La pollution n’en finit pas de se révéler sous les aspects les
plus inattendus et les moins engageants. Quelques études
épidémiologiques ont déjà fait état d’une association entre
l’exposition maternelle aux particules fines et certaines anomalies
fœtales ou encore des naissances prématurées, sans que le lien de
causalité soit établi tant les facteurs de confusion sont nombreux.
De plus, les mécanismes qui sous-tendent une telle association
restent du domaine de l’inconnu. Une communication de l’université
Queen Mary (Londres) présentée à l’ERS va indiscutablement plus
loin que les précédentes études. Pour la première fois, des
particules de suie, encore appelée black carbon ou « carbone
noir » ont été ainsi détectées au sein même des cellules du
placenta.
L’étude a inclus cinq femmes enceintes résidant à Londres, qui
devaient toutes accoucher par césarienne, à une date planifiée à
l’avance. Aucune d’entre elles n’était fumeuse. Dans tous les cas,
la grossesse non compliquée a abouti à la naissance d’un bébé en
parfaite santé. Les participantes ont fait don de leur placenta aux
chercheurs de l’université Queen Mary par consentement écrit.
Dans un premier temps, les macrophages ont été prélevés au
niveau des tissus placentaires après une digestion obtenue au moyen
d’un cocktail enzymatique combinant trypsine et hyaluronidase. Les
macrophages ont été extraits au moyen d’un autre cocktail enrichi
en monocytes, puis examinés au microscope optique (x 100). La
surface cumulée occupée par le matériau noir a été mesurée en
analyse d’images numérisées et exprimée en
µm2/700 cellules. La
recherche de particules ultrafines phagocytées par les macrophages
a ensuite été effectuée par microscopie électronique.
Les cinq placentas ont été ainsi étudiés de manière
méthodique. Sur les 3 500 macrophages analysés, 60 contenaient au
total 72 inclusions distinctes composées d’un matériau noir. Leur
morphologie n’était pas sans rappeler celle des particules fines
carbonées phagocytées par les macrophages. La surface moyenne
cumulée occupée par le carbone noir a été estimée pour chaque
placenta à 5,233 µm2
(surface totale 26,167 µm2). Deux
placentas ont été analysés par microscopie électronique. Dans les
deux cas, les inclusions noires détectés dans les phagolysosomes
macrophagiques étaient morphologiquement compatibles avec des
particules de carbone inhalé.
Ces résultats qui portent sur un effectif limité suggèrent que
les particules fines issues de la pollution et inhalées par la mère
sont à même d’atteindre le placenta après leur passage dans la
circulation sanguine. Il reste maintenant à confirmer ces résultats
sur une plus grande échelle et connaître le sort de ces particules
placentaires, et notamment leur capacité à atteindre directement le
fœtus. Ce qui est une autre histoire.

• _DONNÉES PRÉSENTÉES_
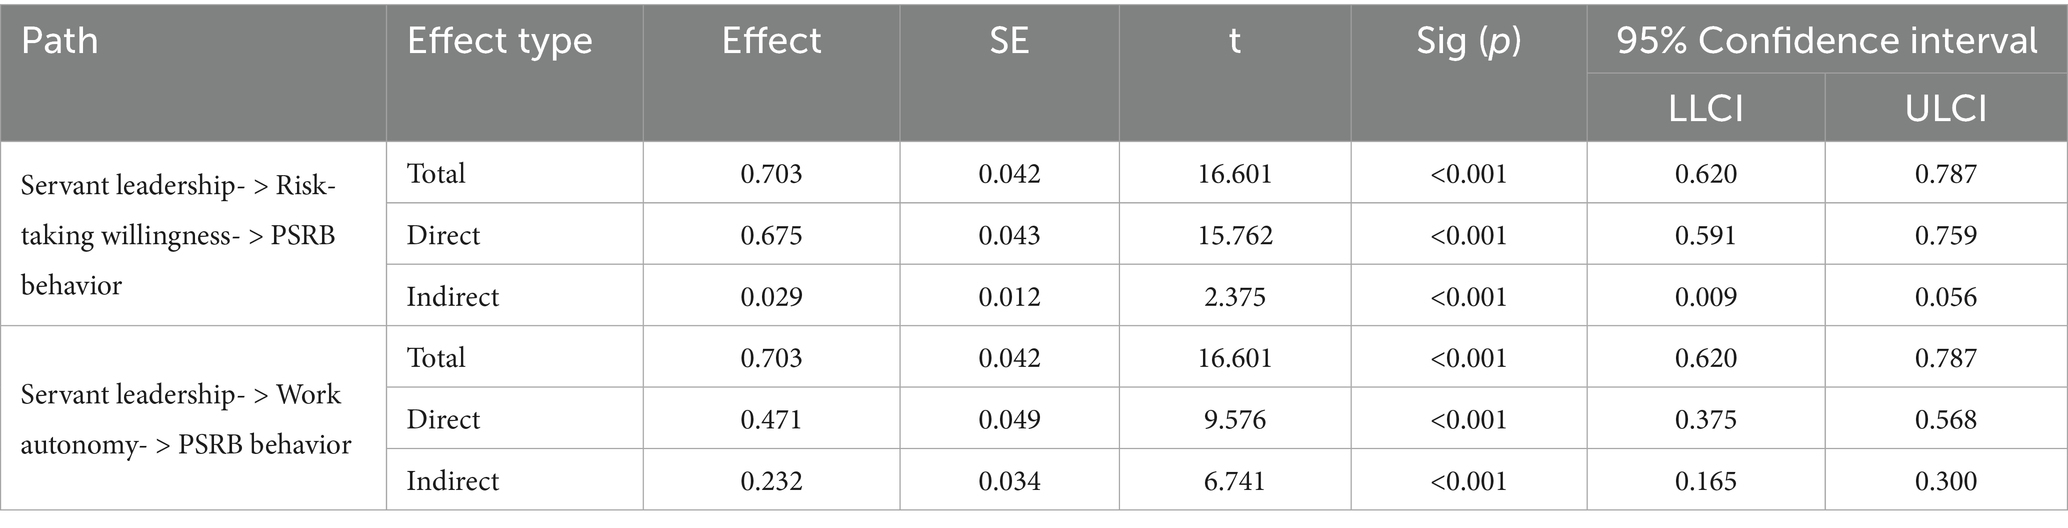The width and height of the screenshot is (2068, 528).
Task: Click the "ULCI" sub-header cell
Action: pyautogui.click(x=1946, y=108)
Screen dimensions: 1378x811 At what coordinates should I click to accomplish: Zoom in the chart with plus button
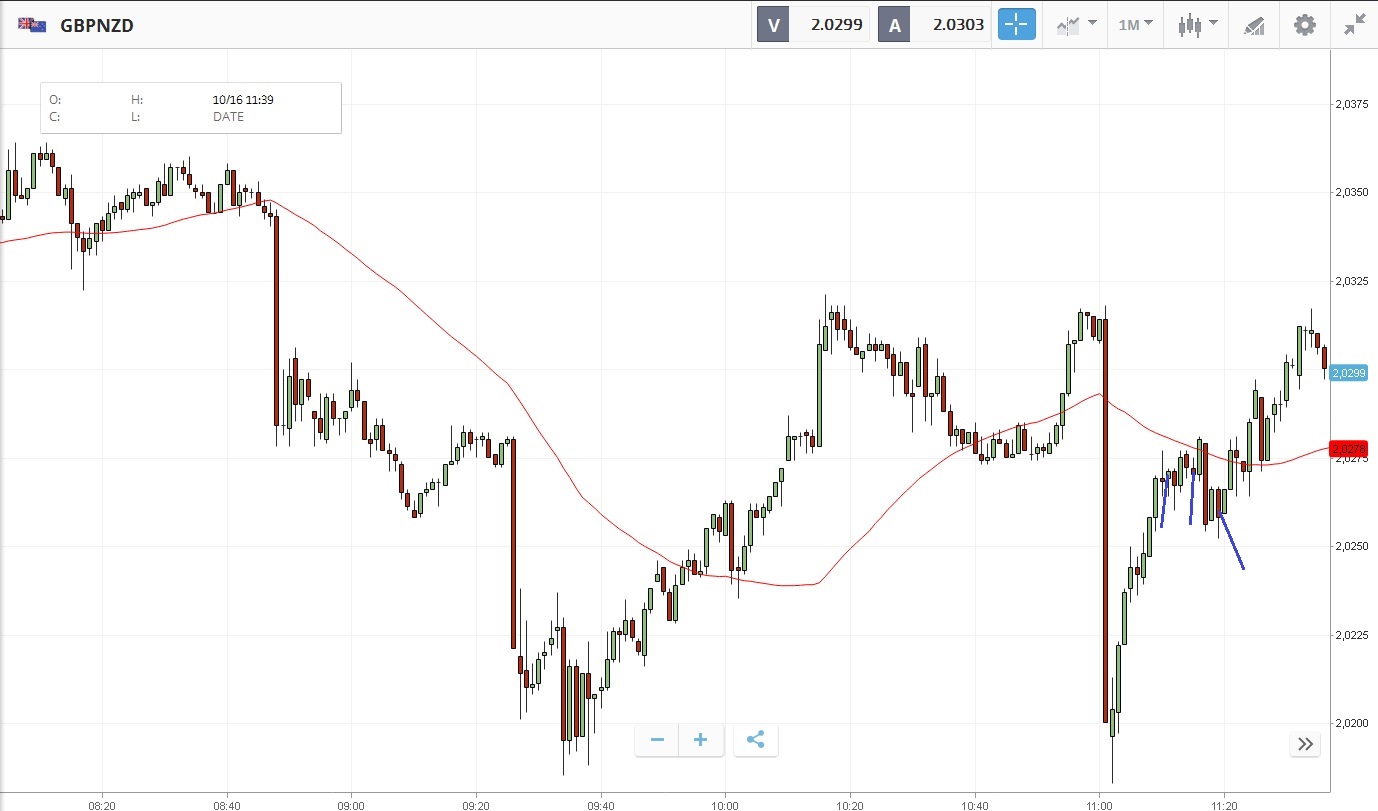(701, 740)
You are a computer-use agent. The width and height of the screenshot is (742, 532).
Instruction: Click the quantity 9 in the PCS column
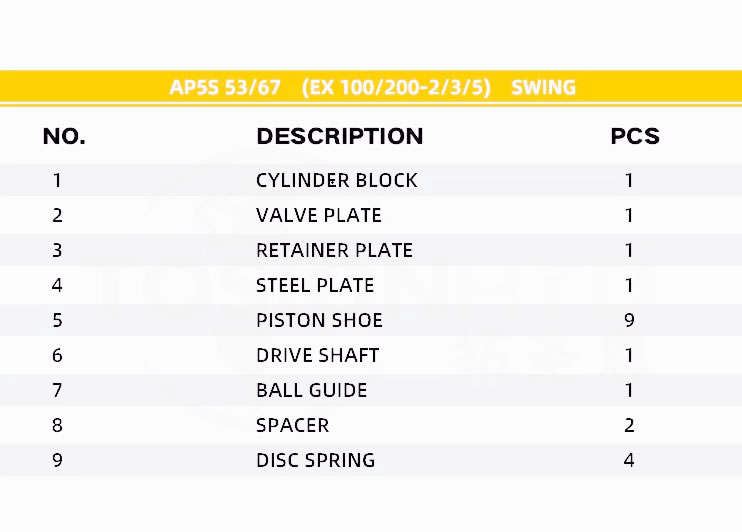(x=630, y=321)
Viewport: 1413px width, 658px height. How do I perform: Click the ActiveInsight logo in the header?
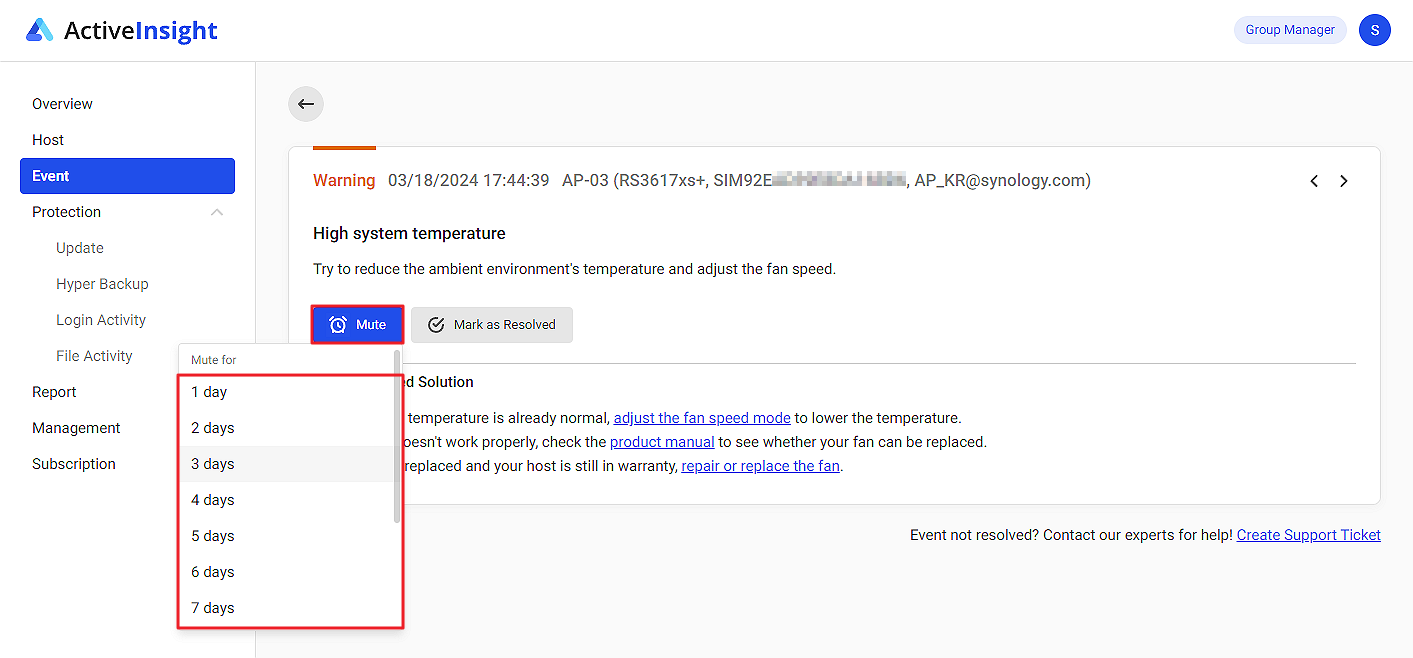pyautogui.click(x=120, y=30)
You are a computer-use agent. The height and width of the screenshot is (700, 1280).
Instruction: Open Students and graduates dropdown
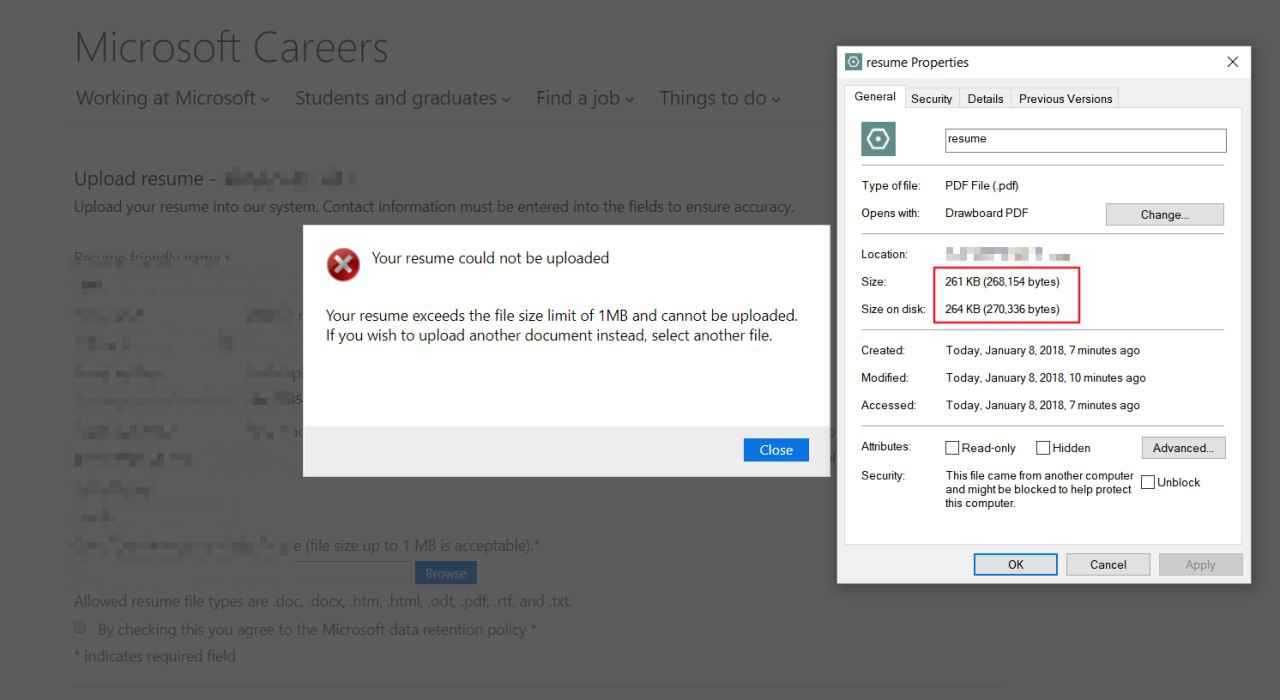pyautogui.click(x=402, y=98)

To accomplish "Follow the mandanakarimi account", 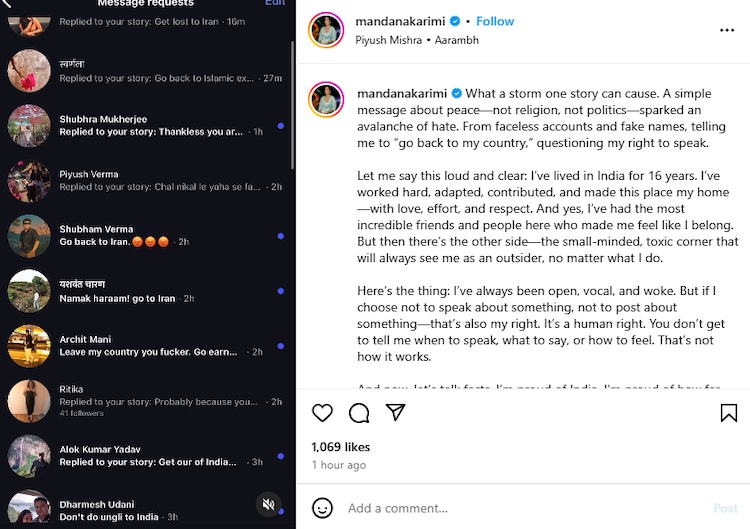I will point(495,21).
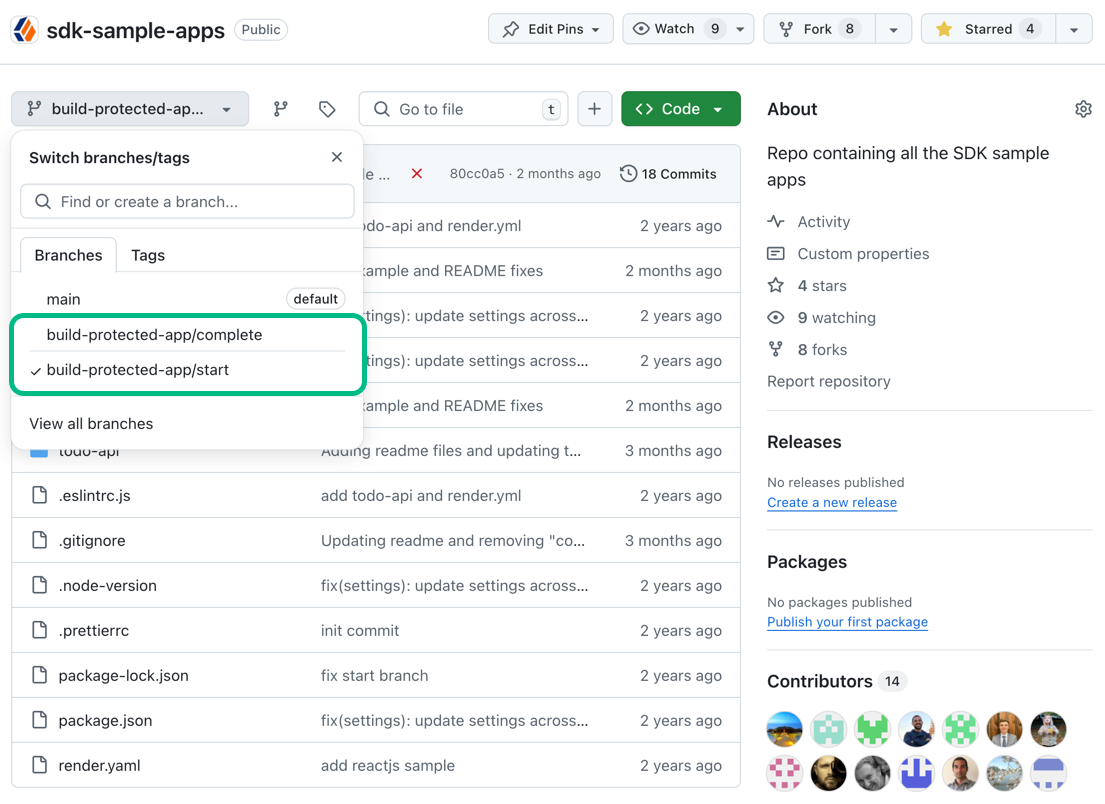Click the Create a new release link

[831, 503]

• _CONSIGNE_
Renvoyez à l'identique le passage du texte sur les particules de carbone noir dans le placenta, en commençant à « De plus, les » et en terminant à « par consentement écrit. ».

• _RÉPONSE_
De plus, les mécanismes qui sous-tendent une telle association
restent du domaine de l’inconnu. Une communication de l’université
Queen Mary (Londres) présentée à l’ERS va indiscutablement plus
loin que les précédentes études. Pour la première fois, des
particules de suie, encore appelée black carbon ou « carbone
noir » ont été ainsi détectées au sein même des cellules du
placenta.
L’étude a inclus cinq femmes enceintes résidant à Londres, qui
devaient toutes accoucher par césarienne, à une date planifiée à
l’avance. Aucune d’entre elles n’était fumeuse. Dans tous les cas,
la grossesse non compliquée a abouti à la naissance d’un bébé en
parfaite santé. Les participantes ont fait don de leur placenta aux
chercheurs de l’université Queen Mary par consentement écrit.